## Problem requirements
Return the following from the records below: each line, word for word, starting with the line that contains "Task: Select the Effekte menu" and going on through the line that contains "Task: Click the floppy disk icon on Сохранить", with nothing outside that range.

## Extracted entries

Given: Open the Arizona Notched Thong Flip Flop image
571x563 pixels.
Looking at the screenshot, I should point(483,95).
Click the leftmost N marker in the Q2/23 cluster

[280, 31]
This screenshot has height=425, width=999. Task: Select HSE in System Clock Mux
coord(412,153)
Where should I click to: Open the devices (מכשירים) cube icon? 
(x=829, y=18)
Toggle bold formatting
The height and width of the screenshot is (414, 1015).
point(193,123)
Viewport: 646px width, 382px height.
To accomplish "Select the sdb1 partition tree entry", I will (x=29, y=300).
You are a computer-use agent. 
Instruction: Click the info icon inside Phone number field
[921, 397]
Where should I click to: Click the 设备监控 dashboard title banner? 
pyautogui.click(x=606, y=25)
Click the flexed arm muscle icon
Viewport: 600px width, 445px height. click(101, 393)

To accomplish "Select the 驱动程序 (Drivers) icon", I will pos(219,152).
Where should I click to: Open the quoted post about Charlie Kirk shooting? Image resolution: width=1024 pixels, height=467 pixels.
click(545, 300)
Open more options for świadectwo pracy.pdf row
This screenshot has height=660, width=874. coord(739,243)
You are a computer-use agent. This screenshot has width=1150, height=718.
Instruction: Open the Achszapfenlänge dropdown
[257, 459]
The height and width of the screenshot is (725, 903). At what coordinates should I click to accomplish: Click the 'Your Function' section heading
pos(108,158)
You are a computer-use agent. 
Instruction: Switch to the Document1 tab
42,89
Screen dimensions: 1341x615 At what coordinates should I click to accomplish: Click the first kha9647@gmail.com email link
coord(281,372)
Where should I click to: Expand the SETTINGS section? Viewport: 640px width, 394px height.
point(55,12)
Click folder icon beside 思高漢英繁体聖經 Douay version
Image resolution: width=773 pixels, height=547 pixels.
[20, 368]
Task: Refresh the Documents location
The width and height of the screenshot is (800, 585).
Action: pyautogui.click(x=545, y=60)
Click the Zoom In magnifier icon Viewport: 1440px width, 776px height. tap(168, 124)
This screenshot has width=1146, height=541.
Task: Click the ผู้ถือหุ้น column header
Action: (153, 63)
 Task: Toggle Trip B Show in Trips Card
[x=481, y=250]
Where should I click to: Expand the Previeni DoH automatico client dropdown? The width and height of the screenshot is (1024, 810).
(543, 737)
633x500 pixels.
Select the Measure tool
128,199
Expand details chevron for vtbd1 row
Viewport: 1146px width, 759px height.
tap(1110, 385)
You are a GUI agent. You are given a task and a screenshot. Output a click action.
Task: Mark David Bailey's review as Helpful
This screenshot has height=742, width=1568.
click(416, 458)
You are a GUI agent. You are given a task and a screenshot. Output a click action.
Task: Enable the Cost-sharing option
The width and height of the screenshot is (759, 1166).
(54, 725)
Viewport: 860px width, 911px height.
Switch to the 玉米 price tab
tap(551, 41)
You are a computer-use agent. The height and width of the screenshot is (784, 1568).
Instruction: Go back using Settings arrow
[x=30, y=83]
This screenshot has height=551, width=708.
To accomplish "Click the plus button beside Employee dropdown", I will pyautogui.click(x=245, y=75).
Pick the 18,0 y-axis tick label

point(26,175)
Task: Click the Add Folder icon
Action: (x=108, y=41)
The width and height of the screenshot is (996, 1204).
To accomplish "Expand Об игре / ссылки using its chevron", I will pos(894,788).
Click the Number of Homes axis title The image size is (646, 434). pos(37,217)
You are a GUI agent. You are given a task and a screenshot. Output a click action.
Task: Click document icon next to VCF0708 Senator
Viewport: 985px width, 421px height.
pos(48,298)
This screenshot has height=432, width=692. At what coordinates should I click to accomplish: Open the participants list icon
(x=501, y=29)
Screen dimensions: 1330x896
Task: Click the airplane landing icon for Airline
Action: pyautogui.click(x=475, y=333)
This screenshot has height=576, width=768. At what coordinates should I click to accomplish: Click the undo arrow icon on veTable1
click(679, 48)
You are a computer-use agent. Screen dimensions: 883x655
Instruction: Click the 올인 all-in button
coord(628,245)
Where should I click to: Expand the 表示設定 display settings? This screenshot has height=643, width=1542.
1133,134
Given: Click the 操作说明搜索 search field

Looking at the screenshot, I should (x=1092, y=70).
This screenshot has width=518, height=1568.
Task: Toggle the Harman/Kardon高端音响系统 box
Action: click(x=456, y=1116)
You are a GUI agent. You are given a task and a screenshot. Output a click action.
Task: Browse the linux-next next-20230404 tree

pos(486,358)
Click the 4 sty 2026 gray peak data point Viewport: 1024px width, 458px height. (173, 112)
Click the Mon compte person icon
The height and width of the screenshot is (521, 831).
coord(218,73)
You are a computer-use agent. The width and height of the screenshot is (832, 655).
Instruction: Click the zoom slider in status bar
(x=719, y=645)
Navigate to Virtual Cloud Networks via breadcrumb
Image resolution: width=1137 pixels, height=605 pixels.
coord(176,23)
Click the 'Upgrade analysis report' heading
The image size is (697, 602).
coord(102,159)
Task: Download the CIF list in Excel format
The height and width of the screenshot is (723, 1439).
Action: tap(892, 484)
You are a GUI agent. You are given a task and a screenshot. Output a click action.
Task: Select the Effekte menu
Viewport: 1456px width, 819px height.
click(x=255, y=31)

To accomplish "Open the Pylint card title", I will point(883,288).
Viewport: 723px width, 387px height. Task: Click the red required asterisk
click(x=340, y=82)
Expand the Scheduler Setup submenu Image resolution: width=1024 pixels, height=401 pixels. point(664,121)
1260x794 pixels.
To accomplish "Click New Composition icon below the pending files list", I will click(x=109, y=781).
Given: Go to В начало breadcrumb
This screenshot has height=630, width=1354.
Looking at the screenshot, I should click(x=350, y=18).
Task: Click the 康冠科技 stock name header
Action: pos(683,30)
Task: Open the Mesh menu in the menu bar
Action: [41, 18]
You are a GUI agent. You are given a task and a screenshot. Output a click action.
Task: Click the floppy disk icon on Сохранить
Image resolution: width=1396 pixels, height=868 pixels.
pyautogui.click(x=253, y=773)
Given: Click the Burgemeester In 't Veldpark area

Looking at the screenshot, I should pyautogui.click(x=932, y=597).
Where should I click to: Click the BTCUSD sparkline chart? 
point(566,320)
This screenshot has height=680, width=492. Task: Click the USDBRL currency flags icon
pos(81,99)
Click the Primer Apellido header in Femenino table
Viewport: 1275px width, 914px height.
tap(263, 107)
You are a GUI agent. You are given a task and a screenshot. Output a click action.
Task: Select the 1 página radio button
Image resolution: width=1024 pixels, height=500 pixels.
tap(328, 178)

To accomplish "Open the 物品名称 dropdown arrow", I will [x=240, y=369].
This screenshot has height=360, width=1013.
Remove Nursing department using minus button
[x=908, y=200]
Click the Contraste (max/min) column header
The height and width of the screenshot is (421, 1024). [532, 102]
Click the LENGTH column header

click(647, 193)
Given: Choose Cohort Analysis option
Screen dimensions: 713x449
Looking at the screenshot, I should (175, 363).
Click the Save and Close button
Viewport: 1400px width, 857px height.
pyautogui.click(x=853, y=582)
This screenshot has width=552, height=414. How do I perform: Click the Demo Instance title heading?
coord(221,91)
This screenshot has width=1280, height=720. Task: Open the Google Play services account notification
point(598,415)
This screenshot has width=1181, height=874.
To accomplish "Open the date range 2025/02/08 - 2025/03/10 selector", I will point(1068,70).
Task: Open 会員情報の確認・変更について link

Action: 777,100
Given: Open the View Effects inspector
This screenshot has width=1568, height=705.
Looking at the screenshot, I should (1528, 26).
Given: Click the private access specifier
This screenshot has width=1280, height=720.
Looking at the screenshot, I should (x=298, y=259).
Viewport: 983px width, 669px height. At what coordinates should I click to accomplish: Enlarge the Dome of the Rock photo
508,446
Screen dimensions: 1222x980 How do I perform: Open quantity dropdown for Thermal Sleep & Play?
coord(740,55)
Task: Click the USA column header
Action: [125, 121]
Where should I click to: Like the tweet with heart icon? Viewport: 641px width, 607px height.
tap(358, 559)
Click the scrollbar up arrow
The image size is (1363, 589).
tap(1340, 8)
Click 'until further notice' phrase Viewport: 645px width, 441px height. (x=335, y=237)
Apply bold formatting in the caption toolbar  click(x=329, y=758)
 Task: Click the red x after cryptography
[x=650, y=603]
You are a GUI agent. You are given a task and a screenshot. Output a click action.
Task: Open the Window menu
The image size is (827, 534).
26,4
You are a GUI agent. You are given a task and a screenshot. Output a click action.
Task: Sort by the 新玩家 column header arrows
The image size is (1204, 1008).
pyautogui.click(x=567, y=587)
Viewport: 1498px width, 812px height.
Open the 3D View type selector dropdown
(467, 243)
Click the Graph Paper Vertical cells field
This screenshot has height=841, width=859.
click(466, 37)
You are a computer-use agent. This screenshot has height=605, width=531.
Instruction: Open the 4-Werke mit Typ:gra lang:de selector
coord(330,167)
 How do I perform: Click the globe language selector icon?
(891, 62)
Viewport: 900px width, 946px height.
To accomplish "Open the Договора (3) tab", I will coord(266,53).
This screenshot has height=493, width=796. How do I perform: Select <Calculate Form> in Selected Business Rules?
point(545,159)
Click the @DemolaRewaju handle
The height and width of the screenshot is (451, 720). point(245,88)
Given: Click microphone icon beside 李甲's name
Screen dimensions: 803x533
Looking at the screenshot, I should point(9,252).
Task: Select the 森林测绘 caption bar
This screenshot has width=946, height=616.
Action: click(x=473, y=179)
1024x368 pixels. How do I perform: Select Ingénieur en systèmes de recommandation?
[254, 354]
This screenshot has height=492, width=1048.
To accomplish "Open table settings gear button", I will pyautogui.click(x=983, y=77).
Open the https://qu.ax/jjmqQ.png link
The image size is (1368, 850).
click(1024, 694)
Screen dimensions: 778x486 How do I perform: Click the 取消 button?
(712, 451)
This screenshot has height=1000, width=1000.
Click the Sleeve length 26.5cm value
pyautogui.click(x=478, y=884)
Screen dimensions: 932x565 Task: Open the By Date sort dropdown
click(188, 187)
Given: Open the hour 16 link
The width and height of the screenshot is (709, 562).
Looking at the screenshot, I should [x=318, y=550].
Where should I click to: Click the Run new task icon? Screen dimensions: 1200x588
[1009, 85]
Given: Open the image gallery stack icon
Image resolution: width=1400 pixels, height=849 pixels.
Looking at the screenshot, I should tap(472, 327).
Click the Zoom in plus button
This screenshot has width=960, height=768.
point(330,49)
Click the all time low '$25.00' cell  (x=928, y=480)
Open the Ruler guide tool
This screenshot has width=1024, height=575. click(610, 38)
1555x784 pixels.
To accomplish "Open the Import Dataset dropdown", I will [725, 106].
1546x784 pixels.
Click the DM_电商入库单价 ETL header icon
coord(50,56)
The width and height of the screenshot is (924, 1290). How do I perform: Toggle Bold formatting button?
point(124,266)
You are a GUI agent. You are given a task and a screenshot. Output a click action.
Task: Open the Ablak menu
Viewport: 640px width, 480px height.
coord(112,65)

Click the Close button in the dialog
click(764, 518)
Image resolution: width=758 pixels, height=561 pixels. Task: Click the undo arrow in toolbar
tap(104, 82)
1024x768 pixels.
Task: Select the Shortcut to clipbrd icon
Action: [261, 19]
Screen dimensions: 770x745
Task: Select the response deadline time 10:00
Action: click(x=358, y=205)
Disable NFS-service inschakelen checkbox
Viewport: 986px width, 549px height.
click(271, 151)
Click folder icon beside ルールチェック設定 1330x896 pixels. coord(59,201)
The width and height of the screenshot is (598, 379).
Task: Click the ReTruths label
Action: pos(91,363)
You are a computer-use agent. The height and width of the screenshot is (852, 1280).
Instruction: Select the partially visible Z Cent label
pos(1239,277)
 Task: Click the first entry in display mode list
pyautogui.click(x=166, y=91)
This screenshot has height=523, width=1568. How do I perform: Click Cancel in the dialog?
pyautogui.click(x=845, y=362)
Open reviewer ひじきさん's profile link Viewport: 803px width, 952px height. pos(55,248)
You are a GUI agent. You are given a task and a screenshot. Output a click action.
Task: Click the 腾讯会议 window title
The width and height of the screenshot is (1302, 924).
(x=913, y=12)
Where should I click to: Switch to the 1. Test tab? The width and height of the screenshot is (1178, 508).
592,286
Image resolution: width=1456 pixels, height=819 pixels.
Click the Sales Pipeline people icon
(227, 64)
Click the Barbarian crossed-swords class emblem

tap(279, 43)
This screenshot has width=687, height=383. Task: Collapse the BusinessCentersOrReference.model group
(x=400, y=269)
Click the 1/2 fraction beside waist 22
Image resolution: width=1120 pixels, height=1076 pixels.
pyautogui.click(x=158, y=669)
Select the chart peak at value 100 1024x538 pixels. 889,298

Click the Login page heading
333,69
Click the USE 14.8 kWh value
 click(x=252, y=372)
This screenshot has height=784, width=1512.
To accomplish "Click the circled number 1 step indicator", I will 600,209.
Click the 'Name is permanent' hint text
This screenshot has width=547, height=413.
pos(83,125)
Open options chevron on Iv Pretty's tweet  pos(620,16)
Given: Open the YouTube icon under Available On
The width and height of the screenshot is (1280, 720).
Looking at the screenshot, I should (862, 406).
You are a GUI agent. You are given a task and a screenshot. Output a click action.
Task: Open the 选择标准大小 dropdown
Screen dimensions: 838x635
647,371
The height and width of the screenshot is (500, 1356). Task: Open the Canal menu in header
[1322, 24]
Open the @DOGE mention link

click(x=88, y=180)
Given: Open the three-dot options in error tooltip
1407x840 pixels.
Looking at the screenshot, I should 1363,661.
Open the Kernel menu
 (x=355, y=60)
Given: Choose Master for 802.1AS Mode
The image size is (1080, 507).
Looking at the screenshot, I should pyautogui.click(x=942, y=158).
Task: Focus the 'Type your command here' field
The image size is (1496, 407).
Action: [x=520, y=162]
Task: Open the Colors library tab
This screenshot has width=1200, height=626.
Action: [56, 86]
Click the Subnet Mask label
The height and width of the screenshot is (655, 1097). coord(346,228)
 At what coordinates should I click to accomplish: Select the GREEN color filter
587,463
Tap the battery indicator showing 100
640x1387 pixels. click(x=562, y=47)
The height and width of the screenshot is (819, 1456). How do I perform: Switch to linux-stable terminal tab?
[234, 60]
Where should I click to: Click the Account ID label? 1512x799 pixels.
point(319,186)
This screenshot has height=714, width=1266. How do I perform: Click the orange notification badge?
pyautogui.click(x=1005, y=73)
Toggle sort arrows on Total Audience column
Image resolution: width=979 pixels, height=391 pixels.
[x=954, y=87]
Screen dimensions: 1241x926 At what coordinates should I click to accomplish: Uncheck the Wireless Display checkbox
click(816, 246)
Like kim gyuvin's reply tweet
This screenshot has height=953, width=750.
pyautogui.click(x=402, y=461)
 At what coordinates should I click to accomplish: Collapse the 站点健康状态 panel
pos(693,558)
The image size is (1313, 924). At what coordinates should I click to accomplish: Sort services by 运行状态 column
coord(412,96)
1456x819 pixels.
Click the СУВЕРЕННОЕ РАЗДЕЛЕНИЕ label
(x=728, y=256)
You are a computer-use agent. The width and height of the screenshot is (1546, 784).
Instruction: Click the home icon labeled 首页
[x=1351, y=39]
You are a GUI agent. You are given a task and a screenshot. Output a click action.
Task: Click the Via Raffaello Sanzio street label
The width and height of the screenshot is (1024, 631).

## Written response
Task: Select the Effekte menu
Viewport: 1456px width, 819px height.
click(x=255, y=31)

To accomplish "Open the Pylint card title", I will point(883,288).
Viewport: 723px width, 387px height. Task: Click the red required asterisk
click(x=340, y=82)
Expand the Scheduler Setup submenu Image resolution: width=1024 pixels, height=401 pixels. point(664,121)
1260x794 pixels.
To accomplish "Click New Composition icon below the pending files list", I will click(x=109, y=781).
Given: Go to В начало breadcrumb
This screenshot has height=630, width=1354.
Looking at the screenshot, I should click(x=350, y=18).
Task: Click the 康冠科技 stock name header
Action: pos(683,30)
Task: Open the Mesh menu in the menu bar
Action: [41, 18]
You are a GUI agent. You are given a task and a screenshot. Output a click action.
Task: Click the floppy disk icon on Сохранить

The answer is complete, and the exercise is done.